### CONSIGNE 1:
D'après l'extrait sur l'aide active à mourir, pourquoi la proposition de loi serait-elle logiquement adoptée ? Répondez en une à trois phrases.
### CONSIGNE 2:
Pour chacune des affirmations suivantes, dites par oui ou par non si elle est conforme à l'extrait sur l'aide active à mourir. Justifiez chaque réponse en citant mot pour mot les termes décisifs de l'extrait.
(a) L'Espagne et le Portugal ont autorisé l'euthanasie dans certaines situations.
(b) La proposition de loi a été cosignée par 160 députés de l'opposition.
(c) Le texte figure déjà à l'agenda.
### CONSIGNE 3:
Renvoyez mot pour mot le passage de l'extrait sur l'aide active à mourir qui commence par les mots contenant « Et si le disque » et se termine par « une autre affaire. ».

### EXTRAIT À EXAMINER:
Et si le disque n’était plus tout à fait rayé ? Et si la France rejoignait l’Espagne et le Portugal, qui viennent d’autoriser, dans certaines situations, l’euthanasie ? En ce début février, ils sont désormais 160 députés de la majorité à avoir cosigné la proposition de la loi, portée par Jean-Louis Touraine, pour une aide active à mourir. Avec l’appui des députés de gauche mais aussi de quelques députés Les Républicains, ce texte serait logiquement adopté. Mais encore faut-il qu’il soit inscrit à l’agenda. Et ça, c’est une autre affaire.

Enregistrements extraits:
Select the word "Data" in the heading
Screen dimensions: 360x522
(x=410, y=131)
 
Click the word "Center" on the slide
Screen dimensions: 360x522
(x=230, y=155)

### RÉPONSE 1:
La proposition serait logiquement adoptée parce que 160 députés de la majorité l'ont cosignée. Elle a aussi l'appui des députés de gauche et de quelques députés Les Républicains.

### RÉPONSE 2:
(a) Oui : « qui viennent d’autoriser, dans certaines situations, l’euthanasie ».
(b) Non : « ils sont désormais 160 députés de la majorité à avoir cosigné la proposition de la loi ».
(c) Non : « Mais encore faut-il qu’il soit inscrit à l’agenda. »

### RÉPONSE 3:
Et si le disque n’était plus tout à fait rayé ? Et si la France rejoignait l’Espagne et le Portugal, qui viennent d’autoriser, dans certaines situations, l’euthanasie ? En ce début février, ils sont désormais 160 députés de la majorité à avoir cosigné la proposition de la loi, portée par Jean-Louis Touraine, pour une aide active à mourir. Avec l’appui des députés de gauche mais aussi de quelques députés Les Républicains, ce texte serait logiquement adopté. Mais encore faut-il qu’il soit inscrit à l’agenda. Et ça, c’est une autre affaire.